COVID-19 vaccines developed by Pfizer/BioNTech and Oxford University/AstraZeneca are proving remarkably effective at preventing serious infections from the disease, another study says.

A study in Scotland that examined data from the 1 million residents that received the first dose of the Pfizer-BioNTech vaccine found a much reduced risk of hospitalization - by 85% - after four weeks. This rose to 94% for the Oxford University/AstraZeneca vaccine.

The study released Monday hasn't been peer reviewed. It does, however, reinforce findings from Israel and elsewhere that the COVID-19 vaccines in use worldwide are proving good at preventing serious infections, hospitalization, disease transmission and death.

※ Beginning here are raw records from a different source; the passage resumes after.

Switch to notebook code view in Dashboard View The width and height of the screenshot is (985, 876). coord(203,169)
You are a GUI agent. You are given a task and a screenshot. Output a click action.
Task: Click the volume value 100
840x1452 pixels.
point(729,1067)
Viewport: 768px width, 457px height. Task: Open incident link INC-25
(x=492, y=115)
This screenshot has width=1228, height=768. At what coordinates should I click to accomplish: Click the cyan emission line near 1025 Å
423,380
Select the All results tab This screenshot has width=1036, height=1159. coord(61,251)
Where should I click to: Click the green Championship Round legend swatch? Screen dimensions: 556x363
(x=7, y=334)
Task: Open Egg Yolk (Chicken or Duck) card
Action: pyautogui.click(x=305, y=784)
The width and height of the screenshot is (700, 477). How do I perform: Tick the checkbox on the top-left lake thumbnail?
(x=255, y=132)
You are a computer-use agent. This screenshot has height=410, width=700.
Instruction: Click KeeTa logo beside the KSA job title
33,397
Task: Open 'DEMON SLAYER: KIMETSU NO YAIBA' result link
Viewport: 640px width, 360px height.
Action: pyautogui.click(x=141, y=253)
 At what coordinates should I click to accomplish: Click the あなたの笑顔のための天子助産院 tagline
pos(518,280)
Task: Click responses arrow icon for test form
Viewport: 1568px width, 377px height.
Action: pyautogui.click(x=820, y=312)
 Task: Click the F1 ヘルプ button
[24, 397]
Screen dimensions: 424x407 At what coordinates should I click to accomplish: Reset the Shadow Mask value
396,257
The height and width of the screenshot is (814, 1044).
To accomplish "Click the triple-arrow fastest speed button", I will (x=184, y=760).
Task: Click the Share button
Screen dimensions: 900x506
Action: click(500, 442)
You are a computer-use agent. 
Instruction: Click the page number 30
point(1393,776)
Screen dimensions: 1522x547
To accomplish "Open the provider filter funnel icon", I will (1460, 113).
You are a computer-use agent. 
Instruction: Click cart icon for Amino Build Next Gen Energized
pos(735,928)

Israel's Ministry of Health this past weekend said a study involving 1.7 million Israelis that had received both Pfizer/BioNTech shots showed 95.8% was less likely to fall ill from COVID-19 and 98.9% less likely to face hospitalization or death two weeks after receiving the treatment.

A study Clalit, the largest of Israel's four state health service organizations, showed patients inoculated with the Pfizer/BioNTech treatment were 92% less likely to experience serious symptoms than those who didn't get the vaccine.

A nonpeer reviewed study found just one dose reduced the risk of infection by 75% after two weeks. 

"Israel has a remarkable diminution in cases associated with the efficiency of their vaccine," said Dr. Anthony Fauci, Director of the National Institute of Allergy and Infectious Diseases.

The Pfizer/BioNTech treatment is the first to be authorized by the U.S. for emergency use and the first cleared for regular use.

The Oxford University/AstraZeneca one dose regimen showed 90% efficacy when a half-dose was followed by a full-dose after at least one month, based on mixed trials with no participants older than 55 years. Efficacy rose to 62% when given as two full doses separated by at least one month.

On Dec. 30 the vaccine was approved for use in the UK. The first vaccination outside of a trial was administered Jan. 4.